Es verdad que en nuestro país disponemos de herramientas jurídicas específicas — amén de la Constitución y de acuerdos vinculantes internacionales, como CEDAW, las Leyes Orgánicas 1/2004 o la 3/2007— pero, aunque necesarias, no son suficientes; esas normas no tienen, o no se les da, alcance real para abordar el abuso patriarcal en sociedades que parecen indiferentes a la dominación masculina en sus múltiples aspectos; en las que la legislación sigue interpretándose y aplicándose con lógicas androcéntricas, cuando no misóginas: los análisis de las juristas ponen de manifiesto que la voz de las mujeres no disfruta de suficiente valor y credibilidad, pueden ir a prisión por defender su prole de varones violentos, los terroristas no son reeducados de manera adecuada, no se penalizan de forma justa sus agresiones y delitos, etc. Legislación, por lo demás, costosamente conseguida y abiertamente amenazada actualmente por las “leyes trans”, promovidas tanto por la derecha como por la llamada izquierda (Ver Jornada de comparecencia de expertas)

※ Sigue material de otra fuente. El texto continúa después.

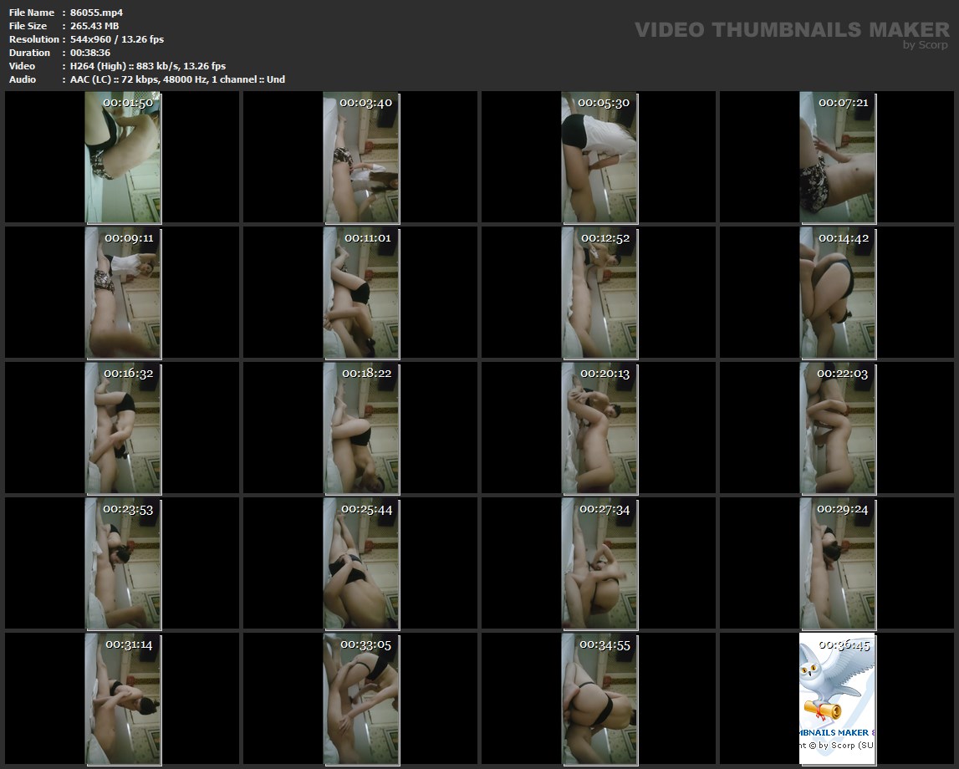Click the Video codec info line H264

148,66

Por tanto, frente a los crímenes, no valen las condenas de los medios de comunicación —que, muy a menudo, espectacularizan la violencia invisibilizando sus raíces y conexiones— influencers variopintos u opinadores de toda laya. Tampoco los golpes de pecho de los políticos y políticas de turno cuando se conoce el alcance de la brutalidad machista mientras no cuestionen su origen ; en tanto no impugnen, de verdad, la violencia soterrada, cotidiana, consentida y naturalizada que nutre al patriarcado en feliz alianza con el capital. Las estrategias no tendrán credibilidad hasta que no se intervenga con medidas eficaces y concretas en las instituciones, en la política económica, social y cultural, en el ámbito laboral, en el sistema educativo, en la contestación radical a la agresividad legitimada urbi et orbi a través del mercado sexual de mujeres y niñas, en el desmantelamiento del negocio del proxenetismo, en penalizar y reeducar a los violadores, en la desactivación decidida de prácticas discursivas que cuestionan el sistema de domino y control machista, sean los rancios discursos conservadores o la doctrina transgenerista… Si no se acometen políticas multidimensionales y de largo alcance para desactivar el sexismo, los pésames quedan en un bienquedismo que insulta la inteligencia. Feminismo o barbarie.